### TASK DIRECTIONS
Restate verbatim the span of lines below between the line with "Select the 1046,5959 stage total cell" and the line with "Given: Click the green information icon", including those two lines, and only that span.

### MATERIALS PROVIDED

────

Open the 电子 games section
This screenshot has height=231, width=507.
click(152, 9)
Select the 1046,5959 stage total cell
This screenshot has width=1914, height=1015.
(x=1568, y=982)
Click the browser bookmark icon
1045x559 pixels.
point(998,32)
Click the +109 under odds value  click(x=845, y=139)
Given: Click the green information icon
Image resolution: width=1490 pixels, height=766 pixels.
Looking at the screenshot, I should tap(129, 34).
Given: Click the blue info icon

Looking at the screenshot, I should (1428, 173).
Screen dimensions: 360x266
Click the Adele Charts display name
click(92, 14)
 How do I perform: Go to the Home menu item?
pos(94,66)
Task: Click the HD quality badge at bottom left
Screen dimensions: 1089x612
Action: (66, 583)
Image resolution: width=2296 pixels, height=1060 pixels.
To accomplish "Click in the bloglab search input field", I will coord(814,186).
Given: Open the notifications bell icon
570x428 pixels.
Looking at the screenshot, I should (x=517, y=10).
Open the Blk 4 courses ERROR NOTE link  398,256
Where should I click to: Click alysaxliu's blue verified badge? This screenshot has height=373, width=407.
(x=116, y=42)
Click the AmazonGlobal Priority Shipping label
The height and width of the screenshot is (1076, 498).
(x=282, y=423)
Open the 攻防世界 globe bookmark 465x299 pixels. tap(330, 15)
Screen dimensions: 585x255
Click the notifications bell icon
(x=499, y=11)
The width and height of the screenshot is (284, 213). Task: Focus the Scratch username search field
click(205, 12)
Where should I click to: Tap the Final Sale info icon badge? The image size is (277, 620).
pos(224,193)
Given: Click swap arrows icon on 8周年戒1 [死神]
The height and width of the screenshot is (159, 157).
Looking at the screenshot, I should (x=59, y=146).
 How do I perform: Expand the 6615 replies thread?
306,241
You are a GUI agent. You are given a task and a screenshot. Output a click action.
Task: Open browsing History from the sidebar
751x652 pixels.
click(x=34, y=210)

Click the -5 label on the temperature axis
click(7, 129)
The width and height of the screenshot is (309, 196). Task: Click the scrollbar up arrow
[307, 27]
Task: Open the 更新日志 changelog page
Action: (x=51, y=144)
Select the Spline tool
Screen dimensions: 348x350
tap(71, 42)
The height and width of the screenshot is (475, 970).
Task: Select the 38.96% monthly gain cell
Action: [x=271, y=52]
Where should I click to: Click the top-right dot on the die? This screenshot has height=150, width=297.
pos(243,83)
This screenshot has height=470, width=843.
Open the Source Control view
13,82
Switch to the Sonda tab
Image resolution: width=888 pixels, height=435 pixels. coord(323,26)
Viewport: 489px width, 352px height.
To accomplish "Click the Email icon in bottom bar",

────

### FINISHED TASK
Select the 1046,5959 stage total cell
This screenshot has width=1914, height=1015.
(x=1568, y=982)
Click the browser bookmark icon
1045x559 pixels.
point(998,32)
Click the +109 under odds value  click(x=845, y=139)
Given: Click the green information icon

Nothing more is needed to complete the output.